A distinction could also be drawn here between the detainees and those enemy combatants and non-combatants interned during an armed conflict. A ‘war on terror’ is arguably not only a literal conflict between belligerent parties in different countries – or the same country, but it may be a continuing state of affairs the conclusion of which may never be reached! The possibility, therefore, of the individuals being released at a conclusion of hostilities between the belligerents seems highly unlikely in the immediate future – or even simply remote.

The frankly inadequate response of the UK authorities has been to refer to the provisions of the Anti-terrorism, Crime and Security Act which provide that the individual detainees are at liberty to return to their home state should they wish, that in essence they are detained only in a ‘three sided prison’. This is borne out by the fact that two suspects decided to return to their states of origin, one to France and the other to Morocco.

A serious issue arises from this argument however: primarily it concerns a legal point regarding their deportation.

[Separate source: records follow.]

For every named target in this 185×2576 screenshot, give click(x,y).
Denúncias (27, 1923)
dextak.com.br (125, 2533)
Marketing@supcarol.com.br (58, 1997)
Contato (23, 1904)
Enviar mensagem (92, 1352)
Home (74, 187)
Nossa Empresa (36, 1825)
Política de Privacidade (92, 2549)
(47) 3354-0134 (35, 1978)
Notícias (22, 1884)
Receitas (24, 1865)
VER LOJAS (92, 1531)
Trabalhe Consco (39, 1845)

Following the case of Chahal v. United Kingdom the ECtHR ruled that an individual, though a terrorist suspect, could not be deported to his state of origin, ‘…whenever substantial grounds have been shown for believing that an individual would face a real risk of being subjected to treatment contrary to Article 3 if removed to another state, the responsibility of the contracting state to safeguard him or her against such treatment is engaged in the event of expulsion’ (See (1996) 23 EHRR 414 para 80) Deportation to face the death penalty is itself ‘torture’ and a violation of Article 3. This ruling would seem to suggest that the UK authorities, in failing to seek to deport these individuals are actually aware of possible successful legal challenges that could be raised. The UK authorities, it is suggested, are fully aware that these individuals, if returned to their home state, will be subjected to torture - a point echoed by Lord Nicholls of Birkenhead in his judgment.

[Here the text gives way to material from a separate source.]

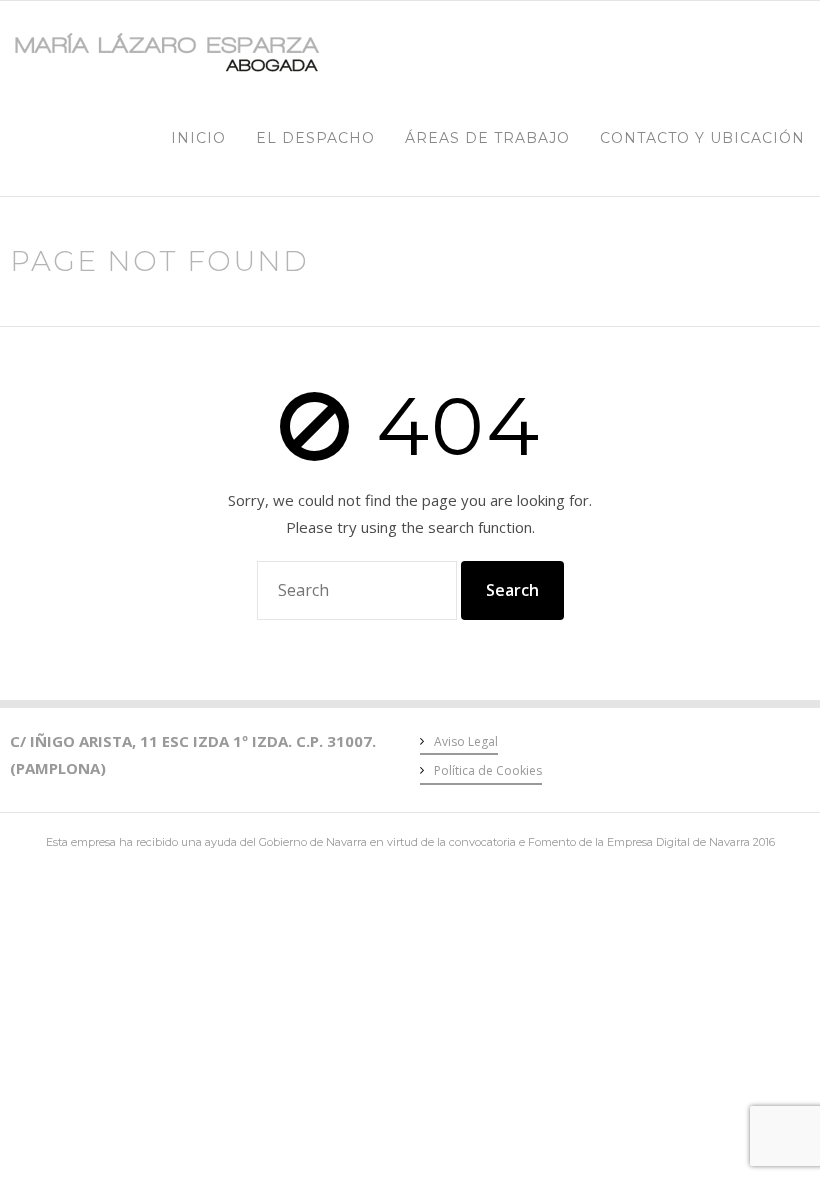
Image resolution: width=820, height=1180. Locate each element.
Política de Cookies (488, 770)
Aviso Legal (466, 741)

Therefore, can it be argued that the UK authorities are ultimately seeking to ‘legally’ torture these individuals, if only by denying them the judicial due process guarantees? The evidence would seem to suggest so. Perhaps the most damning revelation arises from the fact that the evidence on which the UK authorities base their decisions to detain a suspect can legally be obtained by torture. In the case of A & Others v Secretary of State for the Home Department the Court of Appeal accepted that evidence gained by torture, provided not extracted by, or with the connivance of, UK agents, might be used in support of the Home Secretary’s suspicions albeit that the evidence would have to be assessed in the light of the circumstances of it’s obtaining. Arguably, this is nothing more than making torture, albeit by proxy, legal.

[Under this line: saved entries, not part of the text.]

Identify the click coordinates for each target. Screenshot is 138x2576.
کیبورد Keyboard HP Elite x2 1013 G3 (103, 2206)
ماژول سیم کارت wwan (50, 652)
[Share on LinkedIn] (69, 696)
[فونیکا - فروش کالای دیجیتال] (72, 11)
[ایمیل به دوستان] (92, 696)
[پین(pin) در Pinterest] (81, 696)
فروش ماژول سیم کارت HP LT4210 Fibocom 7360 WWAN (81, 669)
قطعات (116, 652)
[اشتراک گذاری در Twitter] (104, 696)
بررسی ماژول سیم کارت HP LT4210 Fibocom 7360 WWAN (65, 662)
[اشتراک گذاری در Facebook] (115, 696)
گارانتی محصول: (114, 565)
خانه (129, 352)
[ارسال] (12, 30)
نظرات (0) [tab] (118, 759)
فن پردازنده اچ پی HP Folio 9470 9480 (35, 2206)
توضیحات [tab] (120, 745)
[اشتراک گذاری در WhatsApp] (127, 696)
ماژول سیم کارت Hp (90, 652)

The right to liberty, personal security and a fair trial remain enshrined in our unwritten constitution and has a statutory basis in the form of the Human Rights Act 1998, and in Articles 5 and 6 in particular. Is this case, therefore, not only a form of ‘legal torture’ but also an affront to these values? As Lord Hoffman stated in the case of A (FC) and others 56, para 97,
‘[I]n my opinion, such a power in any form is not compatible with our constitution. The real threat to the life of the nation, in the sense of a people living in accordance with its traditional laws and political values, comes not from terrorism but from laws such as these. That is the true measure of what terrorism may achieve. It is for Parliament to decide whether to give the terrorists such a victory.’

In conclusion one should be wary of the ‘public emergency’ justification of the authorities that leads to the conclusion that it would be impossible to deal with terrorism without, at the same time, limiting the freedom of citizens. Individuals suspected of conspiring, attempting or committing terrorist acts should be dealt with according to the ordinary criminal laws and afforded the same due process protections as any other criminal suspect. We depart from the fatalism that shrugs, ‘c’est la noveau guerre, c’est la nouveau terreur’, that seeks to make psychological torture legal.